**SET TASK:**
Reproduce everything from the line containing "This screenshot has width=1271, height=952." down to the end of the records, switching "Title" to "Subject" and leaving all else unchanged. Omit the pictures from your answer.

**EXERCISE MATERIALS:**
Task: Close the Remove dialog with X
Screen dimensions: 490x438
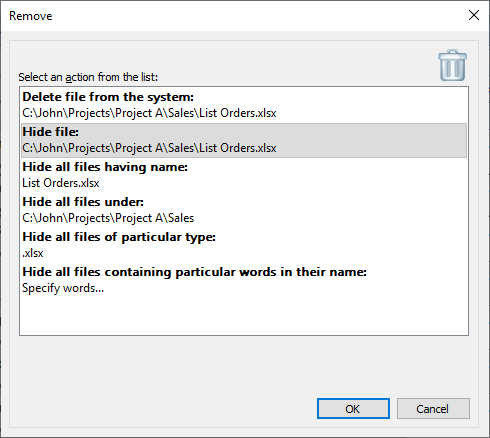Action: (x=474, y=15)
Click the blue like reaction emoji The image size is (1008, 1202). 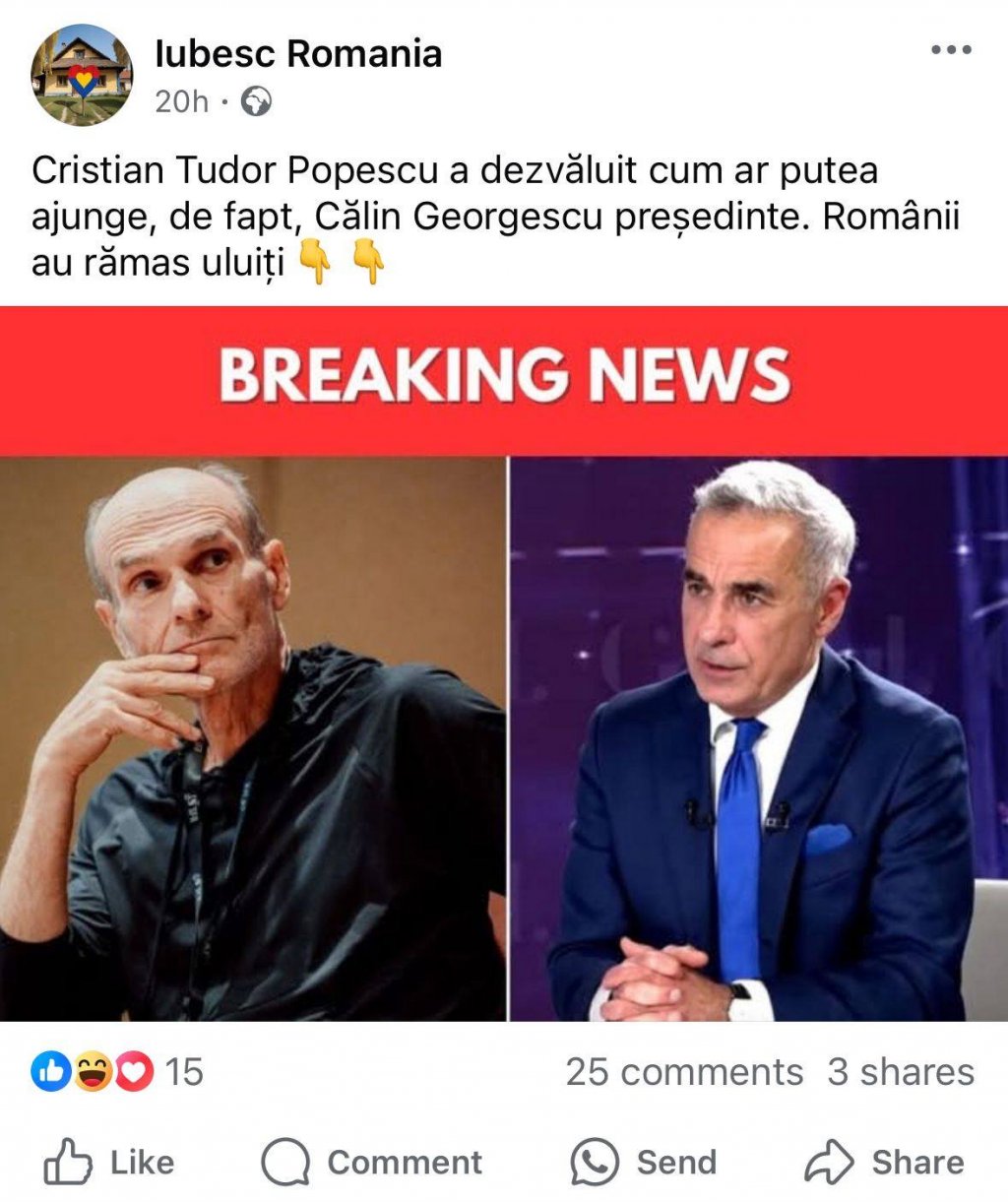(x=50, y=1071)
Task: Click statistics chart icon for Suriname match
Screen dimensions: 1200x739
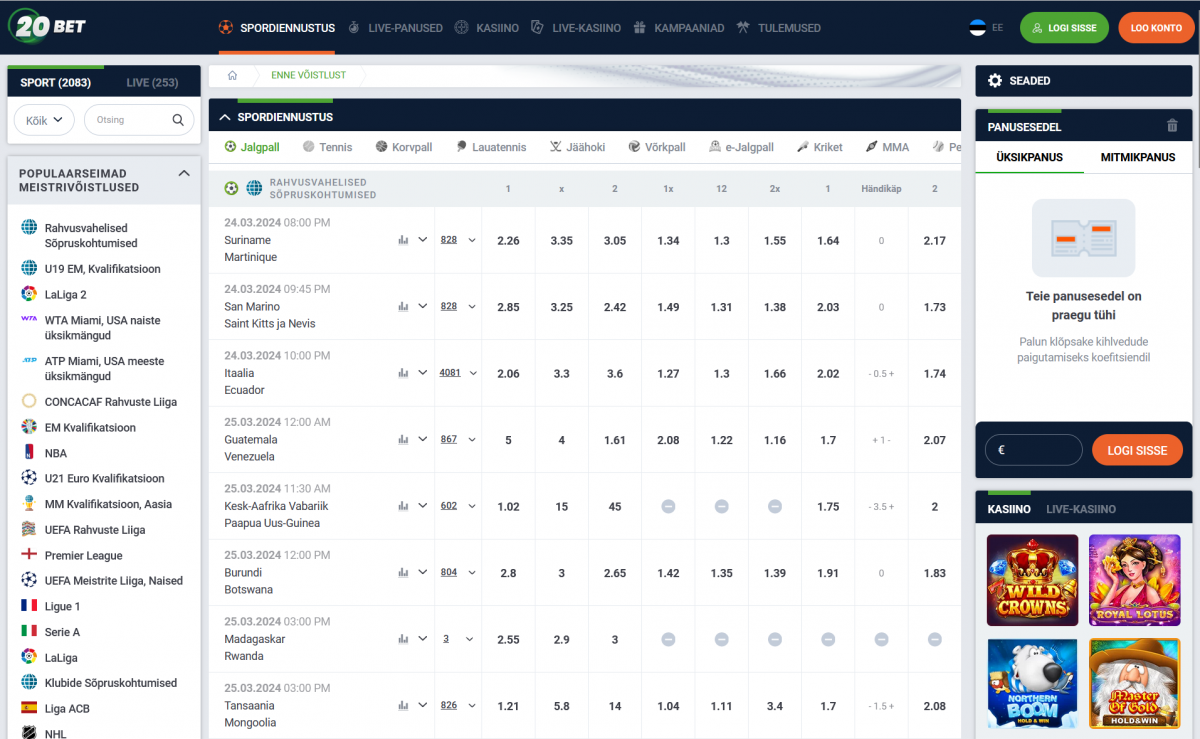Action: (404, 240)
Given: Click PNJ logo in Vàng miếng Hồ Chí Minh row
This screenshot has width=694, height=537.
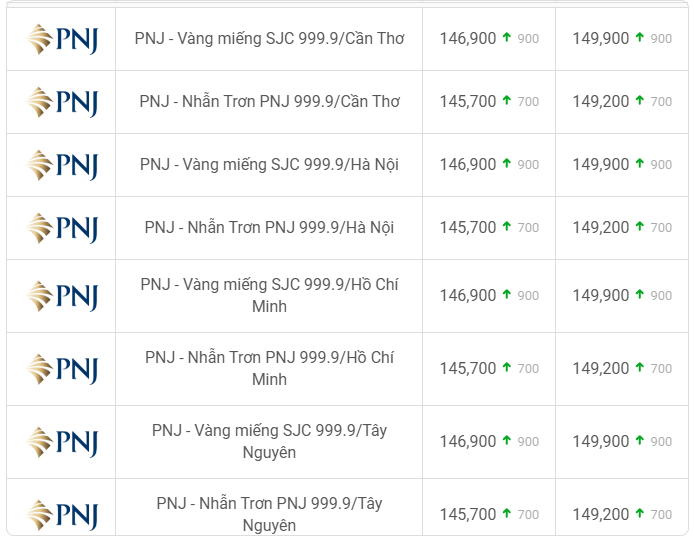Looking at the screenshot, I should pyautogui.click(x=62, y=296).
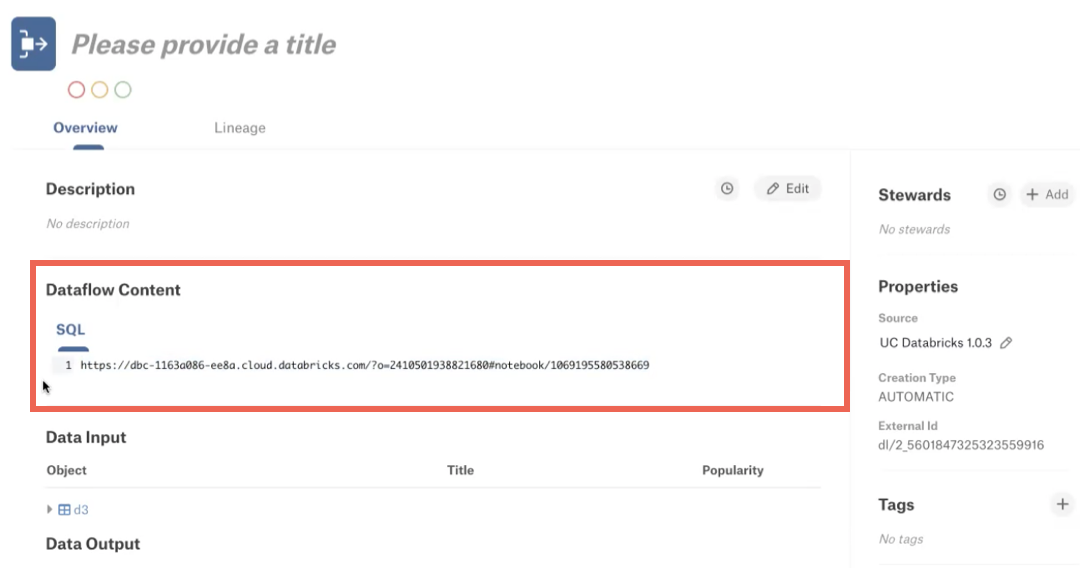Click the Edit description button

(788, 189)
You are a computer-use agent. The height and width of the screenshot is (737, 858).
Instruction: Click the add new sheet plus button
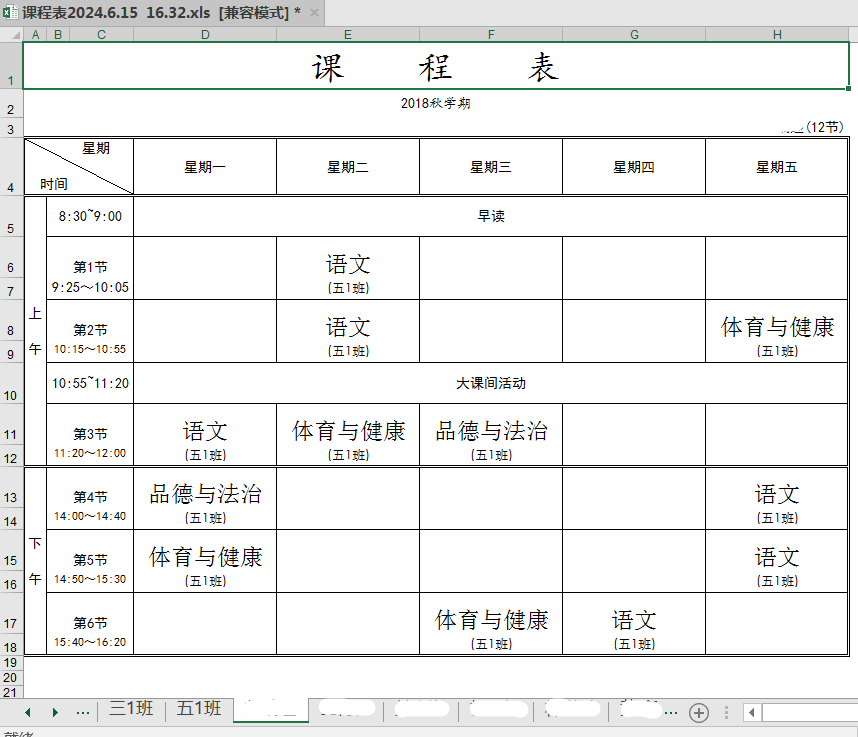pos(699,712)
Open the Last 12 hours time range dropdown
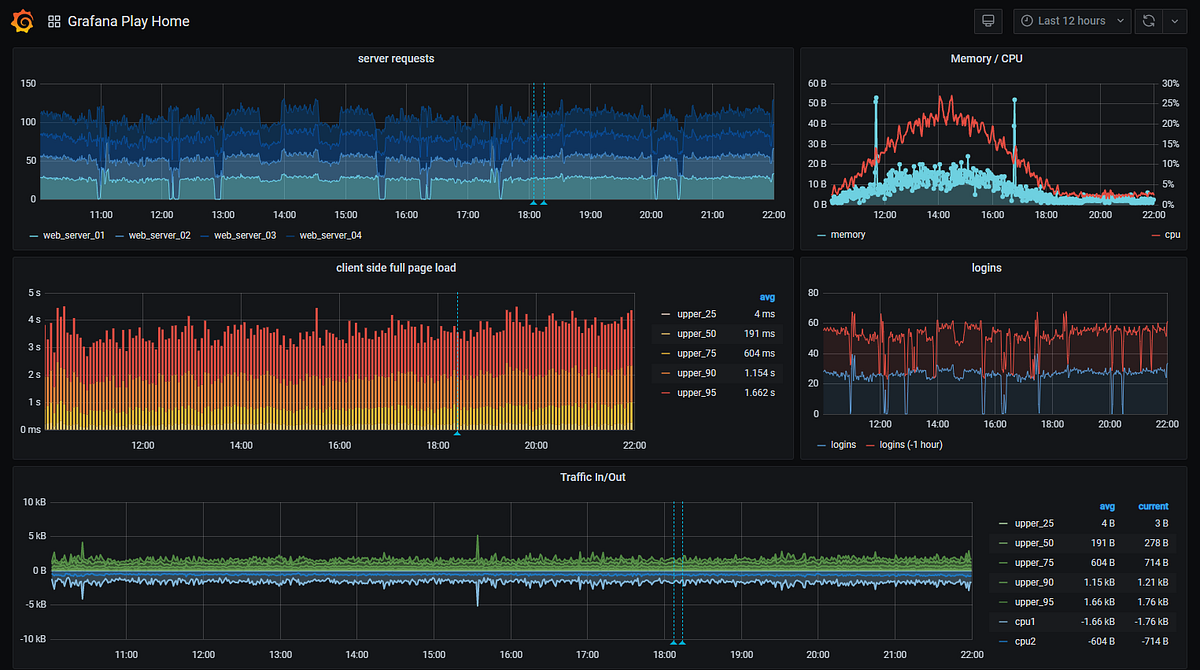The image size is (1200, 670). pos(1072,20)
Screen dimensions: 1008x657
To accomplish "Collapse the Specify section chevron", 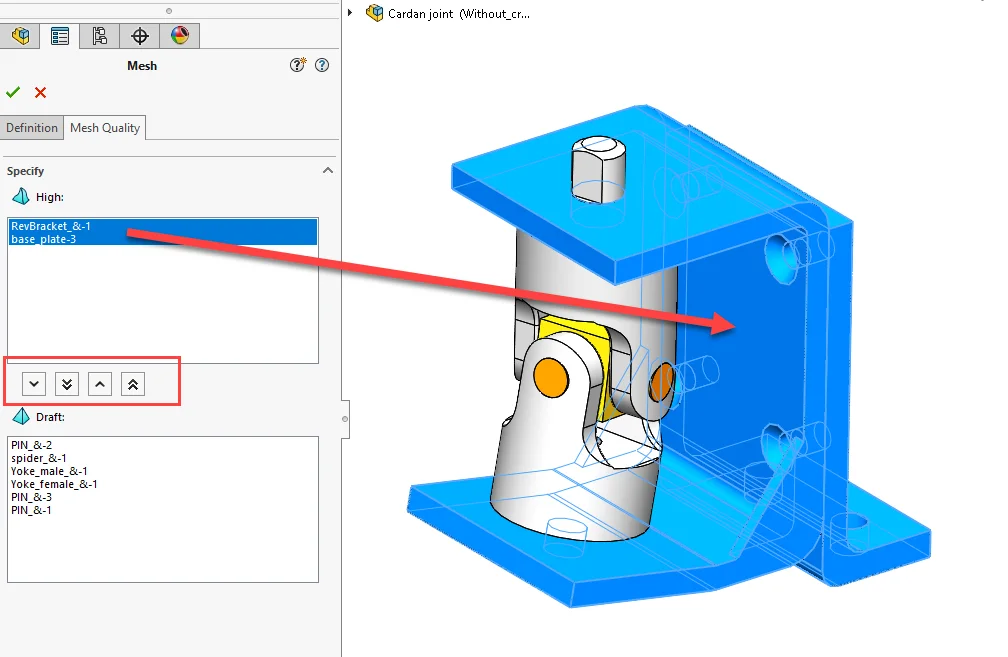I will tap(328, 170).
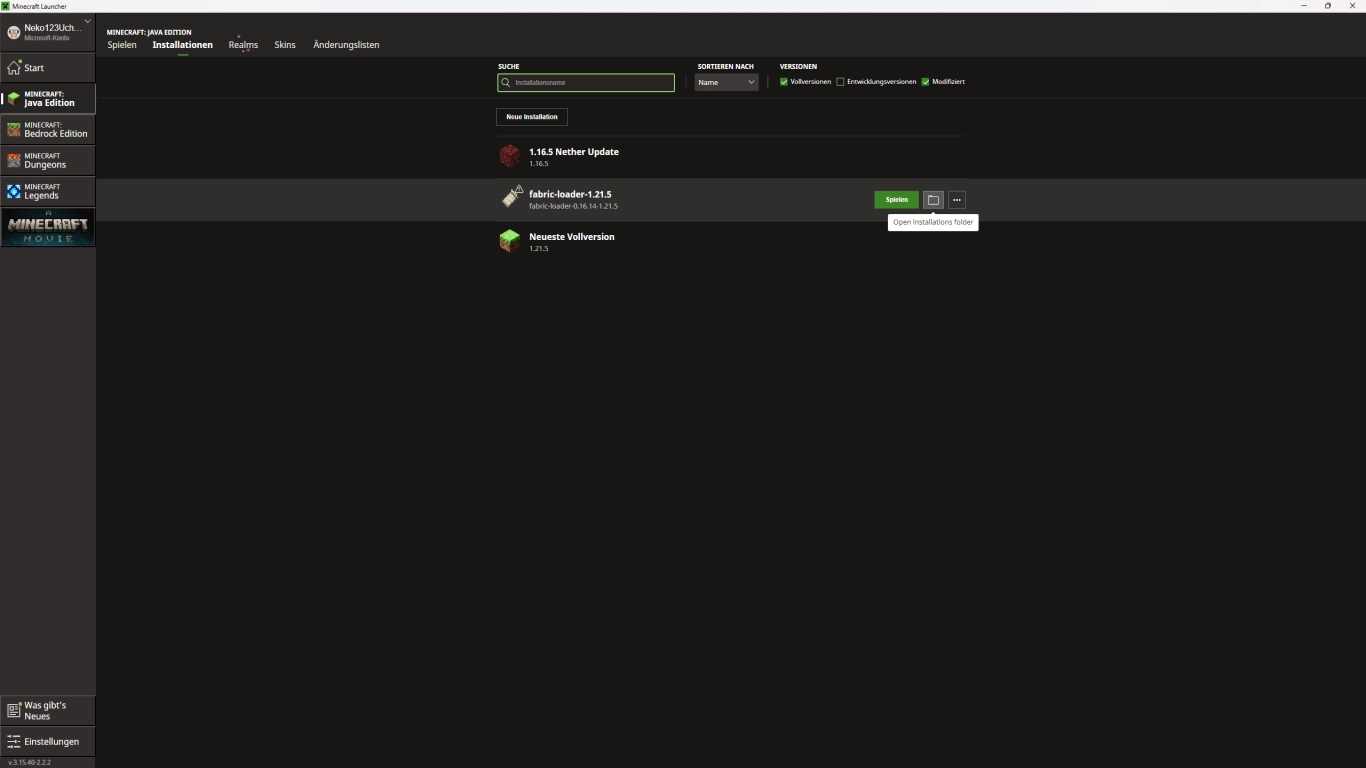Click the green Spielen button
The width and height of the screenshot is (1366, 768).
pyautogui.click(x=896, y=199)
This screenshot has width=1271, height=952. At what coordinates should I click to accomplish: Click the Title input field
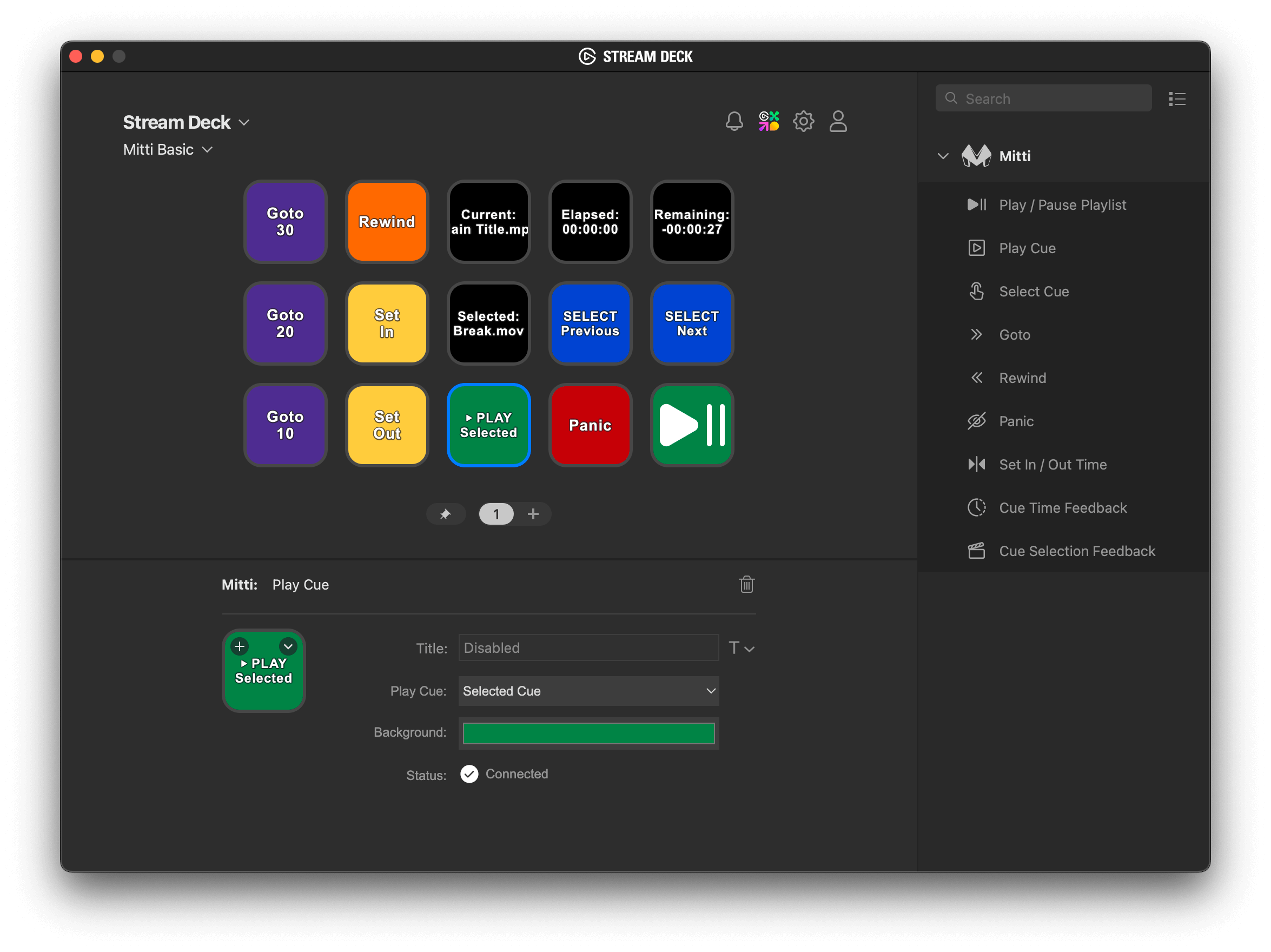pos(587,647)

**EXPECTED ANSWER:**
This screenshot has width=1271, height=952. At what coordinates should I click to accomplish: Click the Subject input field
pos(587,647)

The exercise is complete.